Prolactin secretion is primarily controlled by an inhibitory system rather than a stimulatory one. The brain chemical dopamine acts as prolactin’s main brake. The hypothalamus continuously releases dopamine, which suppresses prolactin production. When your baby nurses, this dopamine release decreases, allowing prolactin levels to rise.

This relationship has practical implications. Medications or substances that increase dopamine activity can suppress prolactin and reduce milk supply. Pseudoephedrine (a common decongestant) is a well-known example. It boosts dopamine, suppresses prolactin, and can noticeably decrease milk production. Bupropion, an antidepressant that affects dopamine, has shown similar potential. On the flip side, medications that block dopamine (like certain anti-nausea drugs) can raise prolactin levels and are sometimes used off-label to help with low supply.

The dopamine-prolactin connection also appears to play a role in a condition called dysphoric milk ejection reflex (D-MER), where some nursing parents experience a brief wave of negative emotions right as their milk lets down. The current theory is that the sudden dip in dopamine needed to allow the prolactin surge causes a momentary mood disturbance, which resolves within minutes.

Prolactin’s Effect on Fertility

One of prolactin’s lesser-known roles during breastfeeding is suppressing ovulation. High prolactin levels act on specialized neurons in the hypothalamus, silencing the signals that normally trigger your reproductive cycle. Specifically, prolactin suppresses the production of kisspeptin, a neuropeptide that drives the release of gonadotropin-releasing hormone (GnRH). Without GnRH, the pituitary doesn’t release enough luteinizing hormone to trigger ovulation.

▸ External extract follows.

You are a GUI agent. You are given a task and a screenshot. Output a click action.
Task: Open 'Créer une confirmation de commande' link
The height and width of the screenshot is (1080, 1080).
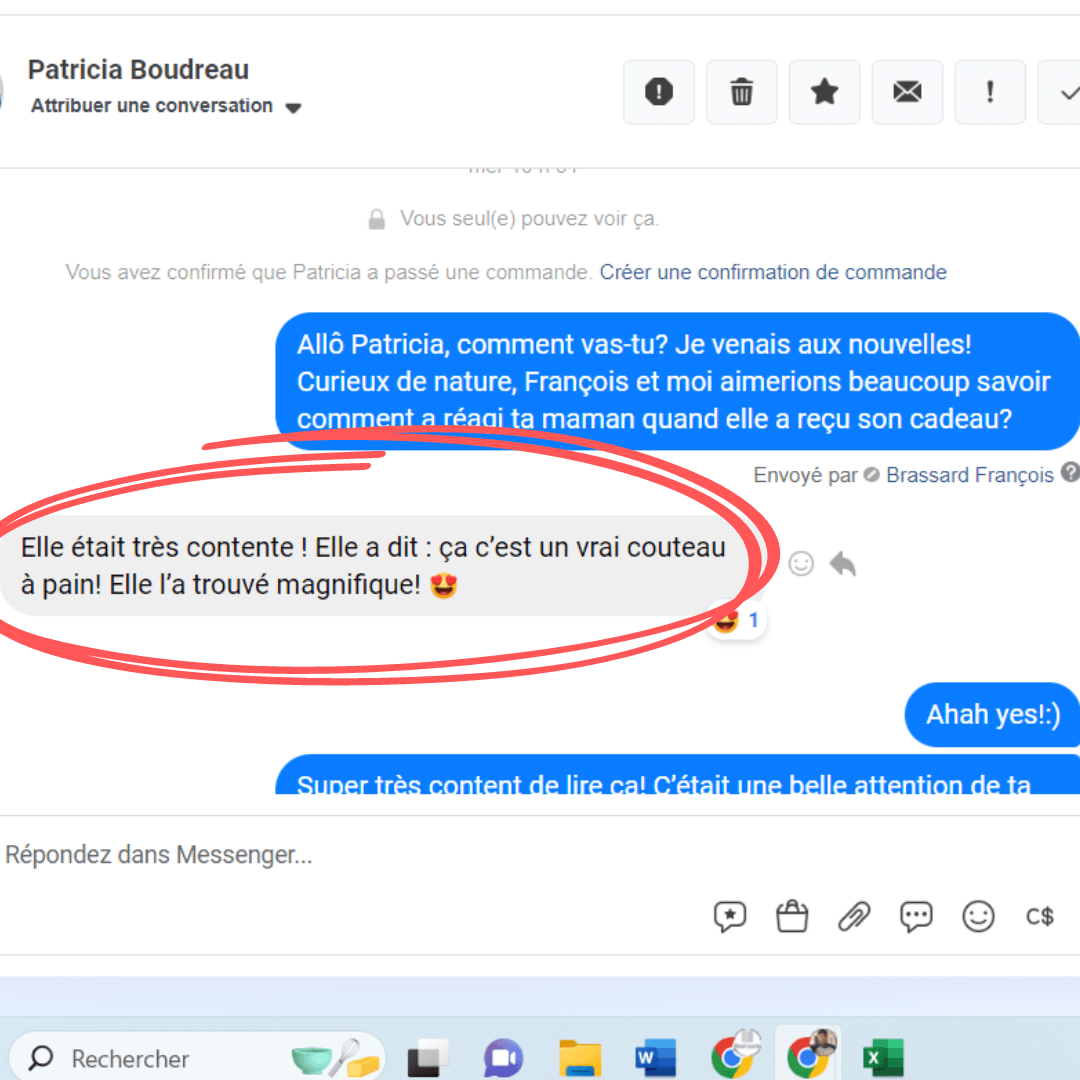pos(772,272)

This is the biological basis behind lactational amenorrhea, the absence of periods during breastfeeding. In research on this mechanism, chronic prolactin exposure significantly reduced both kisspeptin gene expression and luteinizing hormone levels. Blocking prolactin with a drug called bromocriptine reversed the effect, allowing kisspeptin expression to partially recover. Prolactin appears to act directly on kisspeptin neurons rather than through an intermediary, making it a very targeted form of reproductive suppression.

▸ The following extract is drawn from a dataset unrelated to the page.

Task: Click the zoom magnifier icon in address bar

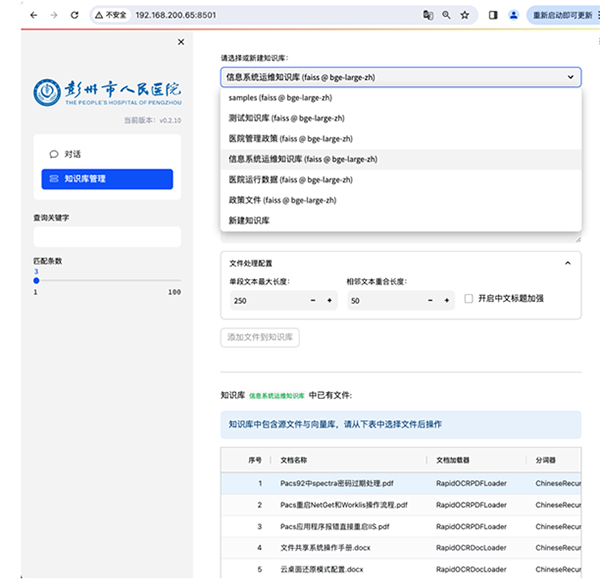Action: (446, 16)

This natural contraceptive effect is most reliable in the first six months when a parent is exclusively breastfeeding, including at night, and periods haven’t returned. As prolactin levels naturally decline with less frequent nursing and the introduction of solid foods, the suppressive effect weakens and fertility gradually returns.

Prolactin and Maternal Behavior

Prolactin doesn’t just affect the breasts and reproductive system. It also acts on multiple regions of the brain involved in parenting behavior. Research in lactating animals has shown that prolactin-sensitive neurons project throughout a network of brain areas that control maternal behavior, including regions involved in nurturing, vigilance, and emotional regulation.

One of the more striking findings is that prolactin helps moderate aggression during the postpartum period. Lactating animals with prolactin receptors experimentally removed from certain brain regions became hyperaggressive toward intruders, shifting sharply from investigative behavior to hostile behavior. With normal prolactin signaling intact, mothers showed a more balanced behavioral profile: protective but not excessively aggressive, with more time spent on offspring-directed care rather than threat-focused defense.

The broader picture is that prolactin appears to promote a behavioral shift toward nurturing. By acting on multiple parts of the maternal brain network simultaneously, it both encourages direct caregiving behaviors and dampens excessive defensive responses. This hormonal influence may help explain why breastfeeding is often associated with feelings of calm and bonding, though the interplay with oxytocin (released during letdown) and other hormones makes it difficult to attribute these feelings to prolactin alone.